● **Exercise aim**
Your answer should be the lines below from the one holding "Open the HTTP method dropdown showing GET" through the one holding "Viewport: 600px width, 395px height.", copied exactly and with nothing else.

● **Records provided**

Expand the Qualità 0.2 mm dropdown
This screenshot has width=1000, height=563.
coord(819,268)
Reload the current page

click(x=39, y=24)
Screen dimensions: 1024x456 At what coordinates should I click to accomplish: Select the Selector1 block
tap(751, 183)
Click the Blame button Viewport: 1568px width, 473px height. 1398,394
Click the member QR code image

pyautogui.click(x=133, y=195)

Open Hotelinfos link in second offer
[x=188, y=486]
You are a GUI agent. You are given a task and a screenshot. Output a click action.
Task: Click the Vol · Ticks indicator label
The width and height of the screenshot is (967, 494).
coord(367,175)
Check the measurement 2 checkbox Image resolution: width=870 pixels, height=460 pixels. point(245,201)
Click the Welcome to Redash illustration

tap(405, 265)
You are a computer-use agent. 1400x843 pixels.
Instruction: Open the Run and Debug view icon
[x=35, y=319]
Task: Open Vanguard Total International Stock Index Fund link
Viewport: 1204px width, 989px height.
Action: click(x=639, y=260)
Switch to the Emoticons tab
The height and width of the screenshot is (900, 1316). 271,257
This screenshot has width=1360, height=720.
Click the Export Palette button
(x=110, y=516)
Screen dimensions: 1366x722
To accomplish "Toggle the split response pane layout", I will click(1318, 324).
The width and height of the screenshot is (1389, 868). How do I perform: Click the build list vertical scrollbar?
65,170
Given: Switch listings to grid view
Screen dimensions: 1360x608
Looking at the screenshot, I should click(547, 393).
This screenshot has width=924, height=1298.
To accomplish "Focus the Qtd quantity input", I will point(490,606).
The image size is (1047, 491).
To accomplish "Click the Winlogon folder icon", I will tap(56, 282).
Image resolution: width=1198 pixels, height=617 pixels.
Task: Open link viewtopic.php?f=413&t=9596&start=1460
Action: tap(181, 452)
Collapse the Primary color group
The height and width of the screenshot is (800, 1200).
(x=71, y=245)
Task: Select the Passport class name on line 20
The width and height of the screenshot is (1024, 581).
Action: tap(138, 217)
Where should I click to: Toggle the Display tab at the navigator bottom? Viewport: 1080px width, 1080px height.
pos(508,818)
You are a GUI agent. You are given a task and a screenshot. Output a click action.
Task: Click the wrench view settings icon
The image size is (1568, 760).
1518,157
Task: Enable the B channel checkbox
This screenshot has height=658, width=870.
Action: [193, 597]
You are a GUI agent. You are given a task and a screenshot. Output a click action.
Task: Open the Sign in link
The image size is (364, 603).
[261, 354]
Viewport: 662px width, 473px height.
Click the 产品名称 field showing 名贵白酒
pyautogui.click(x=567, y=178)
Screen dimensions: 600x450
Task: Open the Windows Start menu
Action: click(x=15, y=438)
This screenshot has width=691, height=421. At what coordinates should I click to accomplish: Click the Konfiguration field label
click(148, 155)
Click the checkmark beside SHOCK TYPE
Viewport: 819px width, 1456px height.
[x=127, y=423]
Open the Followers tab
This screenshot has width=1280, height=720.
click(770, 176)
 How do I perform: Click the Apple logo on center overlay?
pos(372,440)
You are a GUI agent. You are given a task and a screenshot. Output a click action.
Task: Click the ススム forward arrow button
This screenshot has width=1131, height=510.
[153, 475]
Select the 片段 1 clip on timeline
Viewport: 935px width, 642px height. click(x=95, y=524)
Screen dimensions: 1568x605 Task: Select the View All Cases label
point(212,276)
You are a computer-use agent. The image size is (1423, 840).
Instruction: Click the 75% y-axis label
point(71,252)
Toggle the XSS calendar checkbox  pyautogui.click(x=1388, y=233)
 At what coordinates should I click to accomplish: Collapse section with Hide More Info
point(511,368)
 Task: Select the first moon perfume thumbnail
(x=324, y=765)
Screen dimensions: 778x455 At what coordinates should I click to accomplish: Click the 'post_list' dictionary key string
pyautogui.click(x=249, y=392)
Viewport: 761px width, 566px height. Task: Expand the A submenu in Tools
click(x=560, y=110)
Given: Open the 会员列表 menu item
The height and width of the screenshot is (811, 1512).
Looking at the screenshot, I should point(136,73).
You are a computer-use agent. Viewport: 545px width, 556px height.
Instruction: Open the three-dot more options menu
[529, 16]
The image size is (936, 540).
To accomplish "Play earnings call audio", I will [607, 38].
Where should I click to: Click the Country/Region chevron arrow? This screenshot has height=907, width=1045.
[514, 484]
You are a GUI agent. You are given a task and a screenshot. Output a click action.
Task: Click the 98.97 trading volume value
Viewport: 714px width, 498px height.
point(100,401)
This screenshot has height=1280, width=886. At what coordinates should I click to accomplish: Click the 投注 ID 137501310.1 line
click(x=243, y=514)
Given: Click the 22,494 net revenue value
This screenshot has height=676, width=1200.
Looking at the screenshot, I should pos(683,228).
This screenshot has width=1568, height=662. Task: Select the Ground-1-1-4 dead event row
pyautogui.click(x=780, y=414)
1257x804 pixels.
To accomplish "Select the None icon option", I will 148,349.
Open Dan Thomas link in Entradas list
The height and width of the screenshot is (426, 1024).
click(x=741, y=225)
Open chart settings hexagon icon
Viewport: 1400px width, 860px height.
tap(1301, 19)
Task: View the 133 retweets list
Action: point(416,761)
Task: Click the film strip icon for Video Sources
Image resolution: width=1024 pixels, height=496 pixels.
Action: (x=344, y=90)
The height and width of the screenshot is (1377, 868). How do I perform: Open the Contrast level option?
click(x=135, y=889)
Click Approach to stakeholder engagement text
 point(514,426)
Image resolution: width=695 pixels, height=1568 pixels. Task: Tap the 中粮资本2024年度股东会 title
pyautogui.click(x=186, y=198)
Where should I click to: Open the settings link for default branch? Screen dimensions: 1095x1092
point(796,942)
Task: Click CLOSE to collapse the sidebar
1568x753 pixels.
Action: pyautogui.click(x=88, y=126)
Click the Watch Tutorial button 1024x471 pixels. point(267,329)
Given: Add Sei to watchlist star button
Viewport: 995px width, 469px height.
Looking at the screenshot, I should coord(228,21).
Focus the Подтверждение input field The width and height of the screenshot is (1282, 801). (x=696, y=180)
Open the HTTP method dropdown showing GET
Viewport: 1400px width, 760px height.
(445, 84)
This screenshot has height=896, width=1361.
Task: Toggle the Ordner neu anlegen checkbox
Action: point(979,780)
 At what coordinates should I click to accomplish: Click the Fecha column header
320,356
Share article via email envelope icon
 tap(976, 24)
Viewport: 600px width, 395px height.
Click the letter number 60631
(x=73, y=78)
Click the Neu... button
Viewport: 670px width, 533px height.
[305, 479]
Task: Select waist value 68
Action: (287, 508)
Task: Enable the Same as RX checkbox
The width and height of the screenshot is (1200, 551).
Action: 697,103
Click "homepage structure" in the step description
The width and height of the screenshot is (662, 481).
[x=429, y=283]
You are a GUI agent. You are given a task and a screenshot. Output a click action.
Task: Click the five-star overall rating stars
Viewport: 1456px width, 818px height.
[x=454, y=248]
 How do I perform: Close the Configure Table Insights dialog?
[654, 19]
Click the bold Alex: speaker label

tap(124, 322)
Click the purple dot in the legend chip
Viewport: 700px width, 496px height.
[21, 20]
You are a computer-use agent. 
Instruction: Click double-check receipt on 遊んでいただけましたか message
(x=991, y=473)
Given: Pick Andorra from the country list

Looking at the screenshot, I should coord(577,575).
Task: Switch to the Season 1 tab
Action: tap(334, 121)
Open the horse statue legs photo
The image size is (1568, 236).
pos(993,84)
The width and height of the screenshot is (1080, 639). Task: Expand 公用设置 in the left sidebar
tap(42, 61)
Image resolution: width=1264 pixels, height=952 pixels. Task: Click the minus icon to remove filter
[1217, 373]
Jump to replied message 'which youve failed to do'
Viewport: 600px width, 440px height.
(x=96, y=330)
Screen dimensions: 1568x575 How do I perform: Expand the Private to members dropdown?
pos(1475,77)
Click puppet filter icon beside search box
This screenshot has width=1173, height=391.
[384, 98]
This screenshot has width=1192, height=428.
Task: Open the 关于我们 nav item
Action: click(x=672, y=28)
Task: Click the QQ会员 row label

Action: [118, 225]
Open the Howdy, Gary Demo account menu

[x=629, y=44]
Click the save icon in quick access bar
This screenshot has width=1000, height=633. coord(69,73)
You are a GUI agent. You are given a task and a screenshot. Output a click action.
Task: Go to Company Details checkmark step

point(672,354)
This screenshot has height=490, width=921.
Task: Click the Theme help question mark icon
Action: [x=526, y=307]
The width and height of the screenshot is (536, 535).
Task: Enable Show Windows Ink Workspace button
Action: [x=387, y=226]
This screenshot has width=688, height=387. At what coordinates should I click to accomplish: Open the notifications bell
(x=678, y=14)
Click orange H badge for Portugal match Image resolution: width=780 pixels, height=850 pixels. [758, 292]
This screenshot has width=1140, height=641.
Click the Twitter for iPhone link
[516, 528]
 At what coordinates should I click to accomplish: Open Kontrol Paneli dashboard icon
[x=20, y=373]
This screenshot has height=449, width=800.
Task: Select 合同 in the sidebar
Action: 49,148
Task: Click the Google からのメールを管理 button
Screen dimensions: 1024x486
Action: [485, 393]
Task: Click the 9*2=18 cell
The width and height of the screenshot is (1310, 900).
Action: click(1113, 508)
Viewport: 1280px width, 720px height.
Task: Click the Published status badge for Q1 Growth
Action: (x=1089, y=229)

● **Result of this task**
Open the HTTP method dropdown showing GET
Viewport: 1400px width, 760px height.
(445, 84)
This screenshot has height=896, width=1361.
Task: Toggle the Ordner neu anlegen checkbox
Action: point(979,780)
 At what coordinates should I click to accomplish: Click the Fecha column header
320,356
Share article via email envelope icon
 tap(976, 24)
Viewport: 600px width, 395px height.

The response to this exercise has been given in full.